While there is no data for fertiliser sales this year, all signs point to it being one of the lowest overall for tonnages bought by farmers.

With the weekend of 13 October bringing the deadline for farmers to report closing stocks on the national fertiliser database, it is worth taking a look at what might drive prices into 2024 and whether we will ever see a return to the price levels that prevailed in 2020-21.

Looking at a 20-plus year chart of fertiliser prices (see Figure 1 showing the price per tonne of calcium ammonium nitrate (CAN)) we can see that they generally were fairly stable until 2008, when they almost doubled, and then after calming for more than a decade, spiked higher again last year.

While much of that spike has since reversed, we have not seen a return to pre-Ukraine invasion price levels yet.

Looking at the chart again, we can see that while prices dropped after the rapid rise in 2008, they settled at a much higher level. The average price from January 2001 to December 2007 was €205 per tonne. The average price from January 2011 to December 2017 was €305/t.

Stable

The remarkable thing over both of those periods is how stable the price was around those levels.

The thing we’re seeing as the 2023 season ends is that CAN is trading around €400/t. If past performance is any (rough) guide, then perhaps this is as good as its going to get for fertiliser prices.

There are short-term risks to this view from the rise in hostilities in Israel. Global supplies of potash have already been disrupted, but it is the risk of an escalation into a wider regional conflict which would hit energy prices that is the biggest long-term threat to prices.

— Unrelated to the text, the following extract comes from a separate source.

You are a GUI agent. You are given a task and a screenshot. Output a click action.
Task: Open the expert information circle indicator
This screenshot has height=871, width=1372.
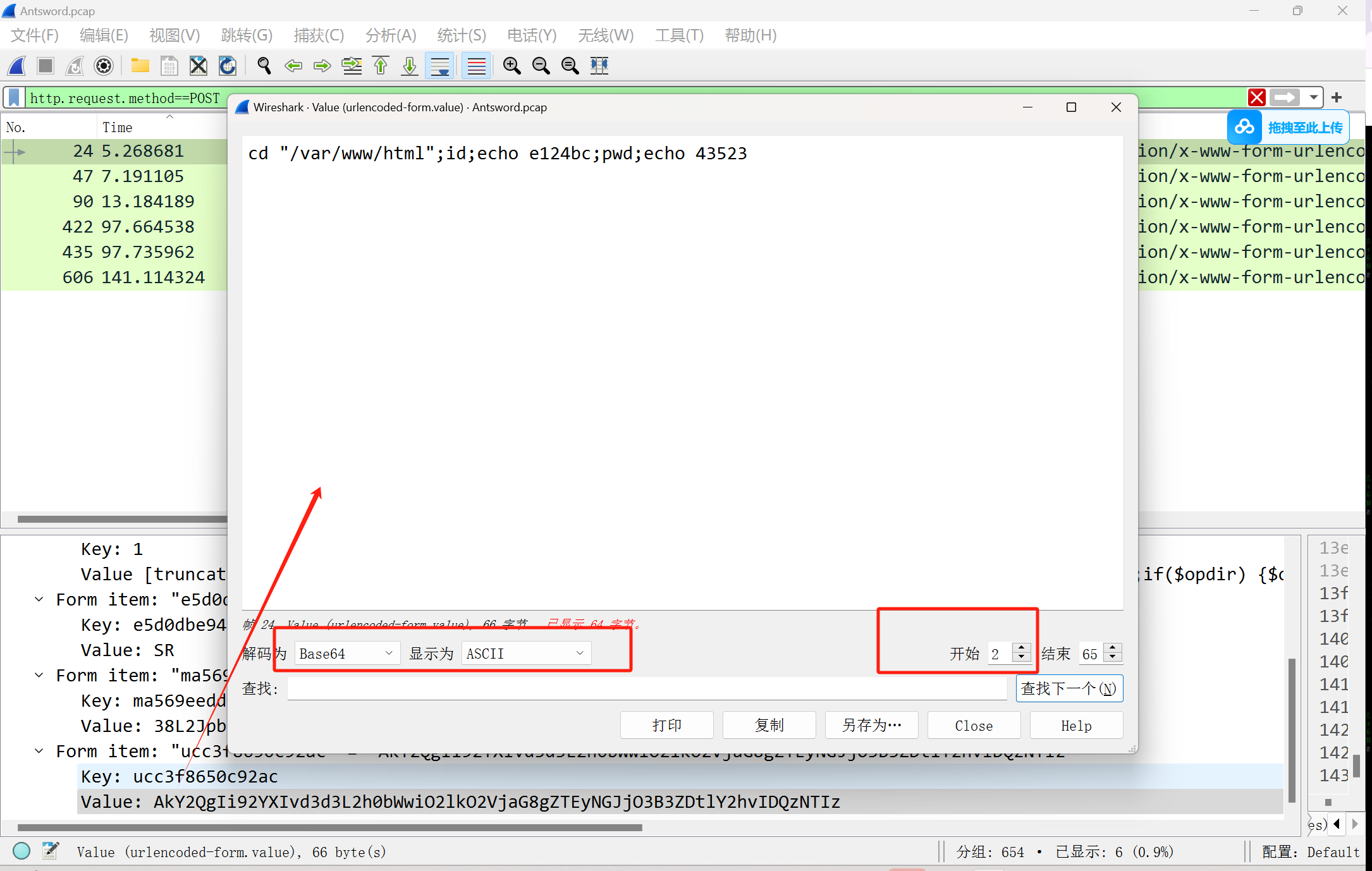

Analysts at Bloomberg Economics suggest a confined war in Gaza would lead to a price rise of $4 in a barrel of oil – something we have already seen.

But they suggest that a wider regional conflict could add a whopping €64 to the price of oil, pushed a barrel of Brent close to $150 - a level it spiked to in 2008.

Right now, it looks like the best possible outcome will be for fertiliser prices to not rise much further from here.

This needs a few things to go right – the conflict in Israel needs to be contained; the price of energy needs to go lower; and there needs to be no fresh escalation of the conflict in Ukraine.